* start MATERIAL PROVIDED *

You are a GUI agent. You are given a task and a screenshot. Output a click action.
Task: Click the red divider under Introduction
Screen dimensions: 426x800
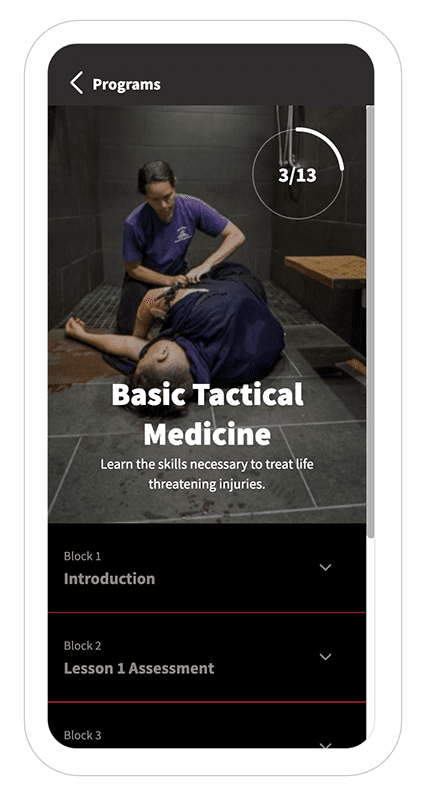click(x=207, y=612)
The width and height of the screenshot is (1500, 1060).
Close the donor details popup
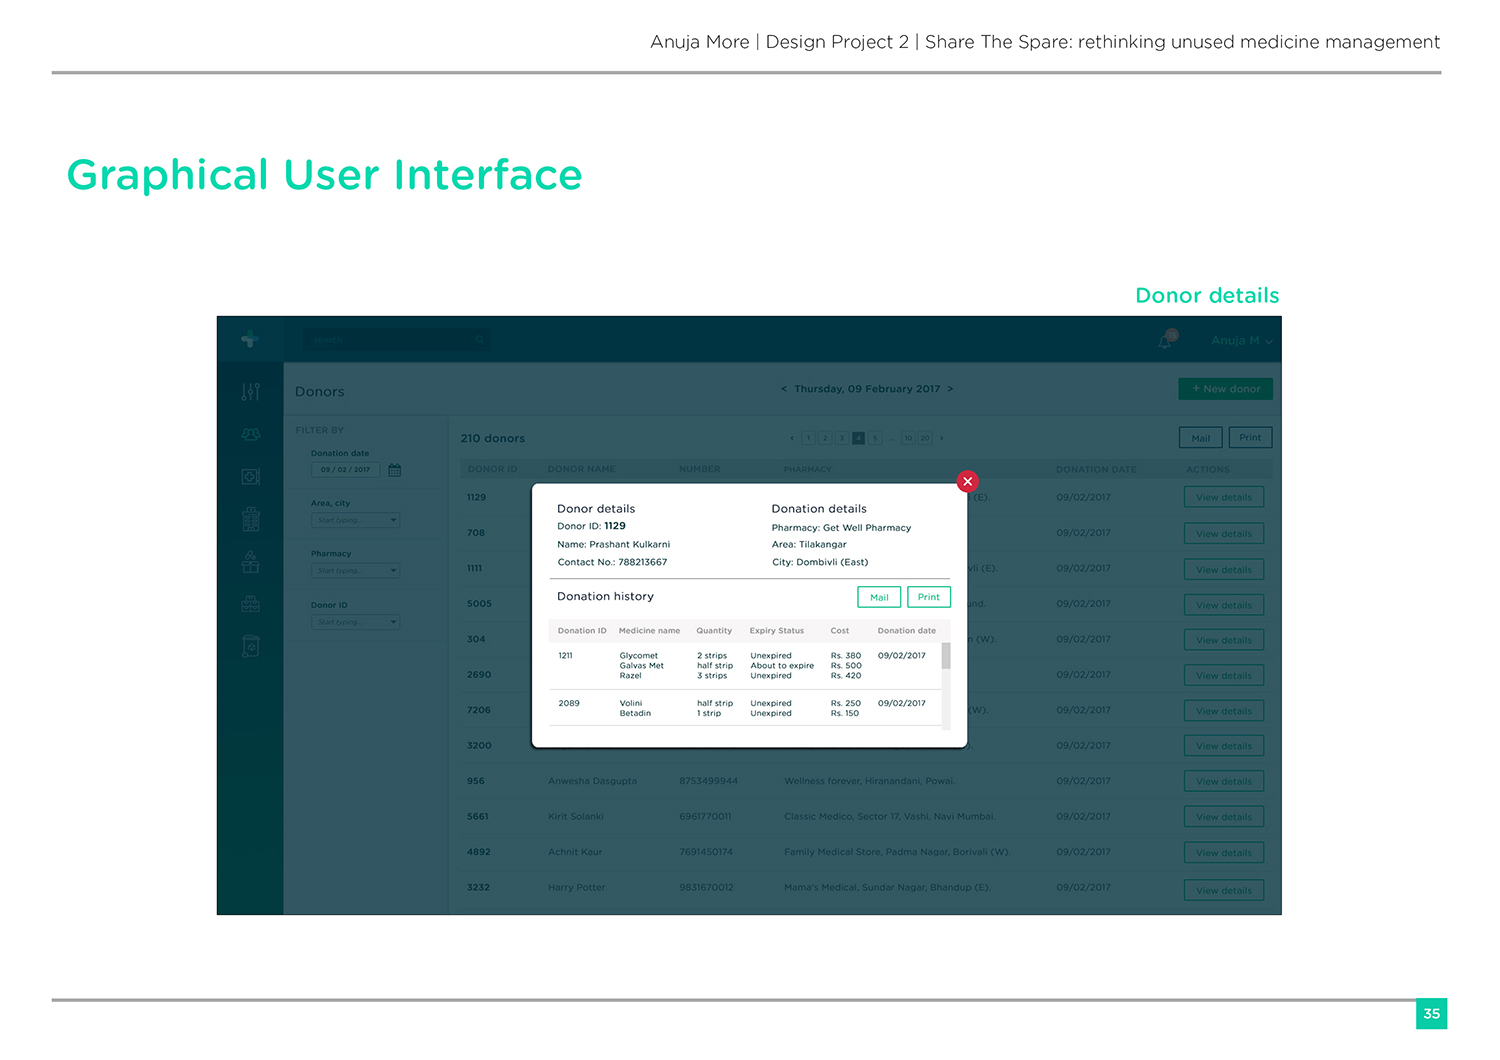click(967, 481)
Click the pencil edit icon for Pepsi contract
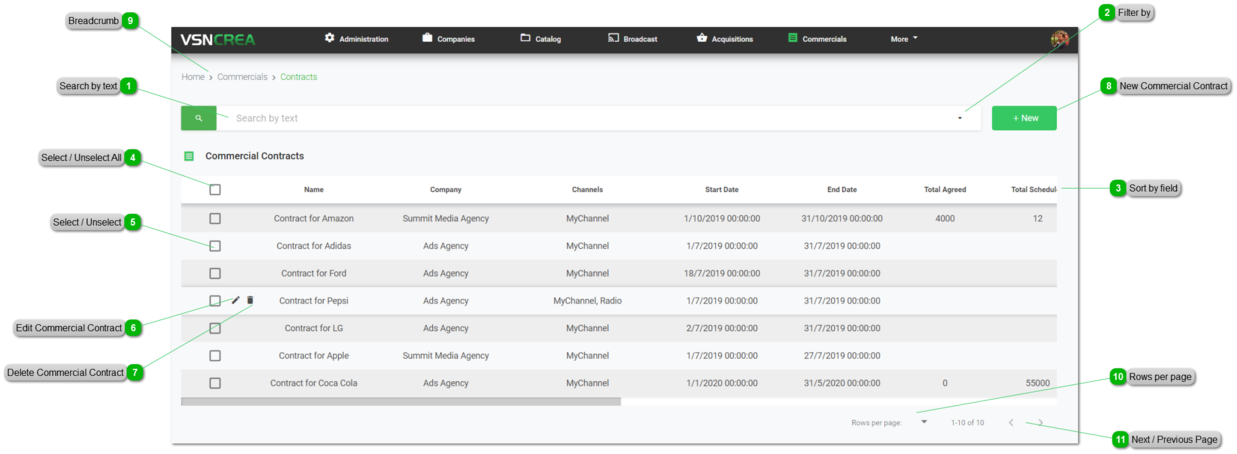 pos(236,300)
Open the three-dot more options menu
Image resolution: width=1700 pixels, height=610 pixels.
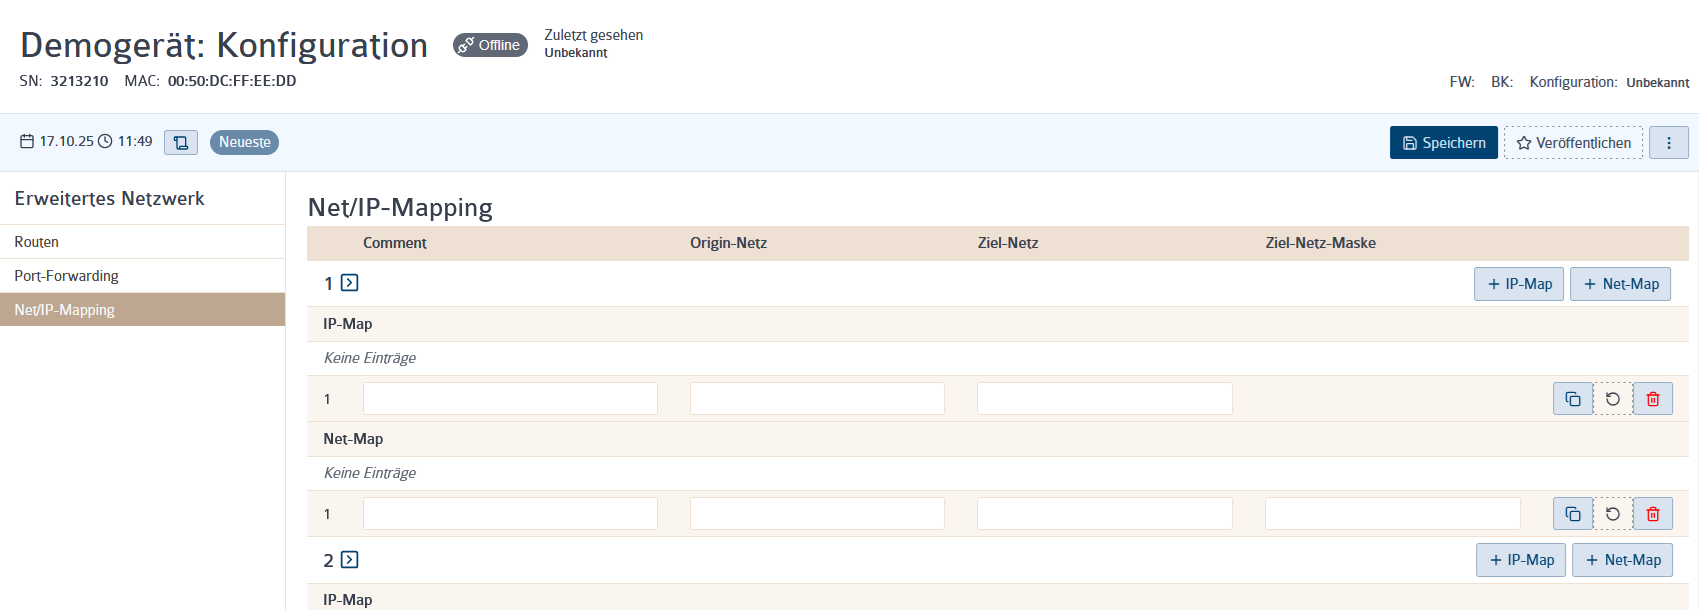pyautogui.click(x=1669, y=143)
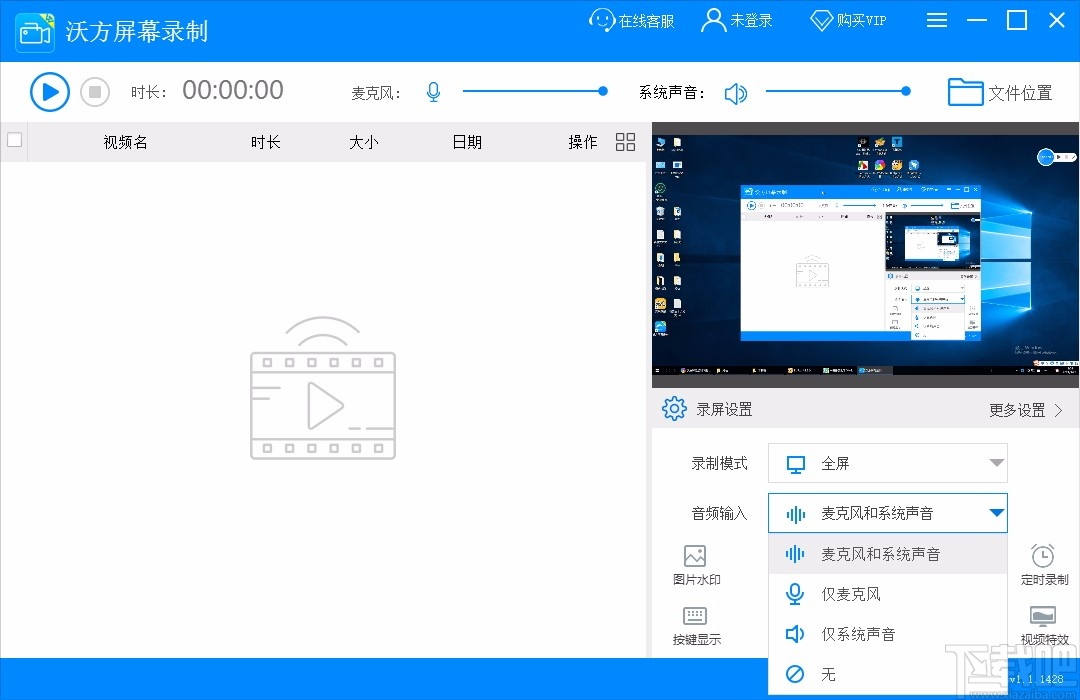Viewport: 1080px width, 700px height.
Task: Click the 录屏设置 gear icon
Action: coord(673,408)
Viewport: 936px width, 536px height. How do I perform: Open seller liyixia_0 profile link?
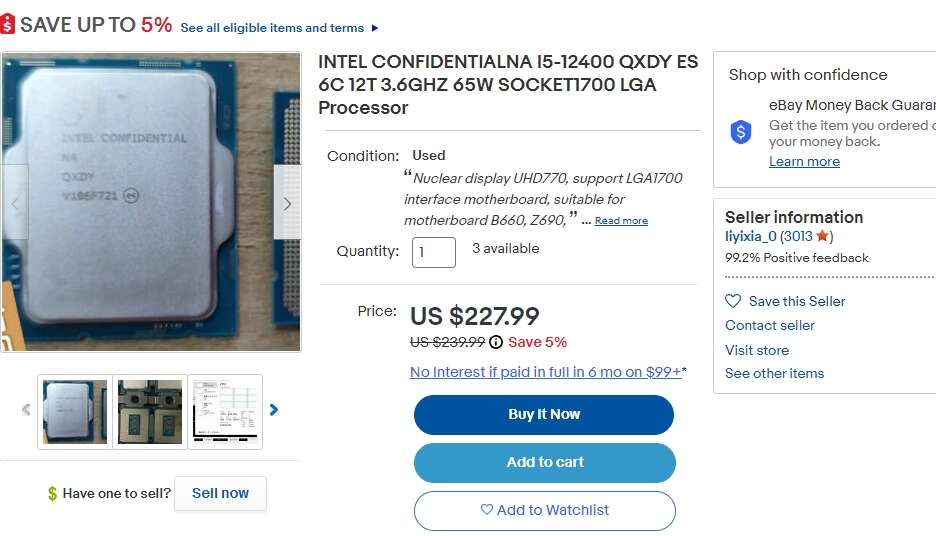coord(750,237)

* end MATERIAL PROVIDED *

BRIEF – Copy the text of all the records above line for line, without changing anything, and leave the pictures out.

SOLUTION –
You are a GUI agent. You are given a task and a screenshot. Output a click action.
Task: Click the red divider under Introduction
Screen dimensions: 426x800
click(x=207, y=612)
The width and height of the screenshot is (1500, 1060).
Close the donor details popup
click(967, 481)
Click the pencil edit icon for Pepsi contract
 pos(236,300)
Open the three-dot more options menu
Image resolution: width=1700 pixels, height=610 pixels.
pyautogui.click(x=1669, y=143)
Viewport: 1080px width, 700px height.
Task: Click the 录屏设置 gear icon
Action: coord(673,408)
Viewport: 936px width, 536px height. How do I perform: Open seller liyixia_0 profile link?
coord(750,237)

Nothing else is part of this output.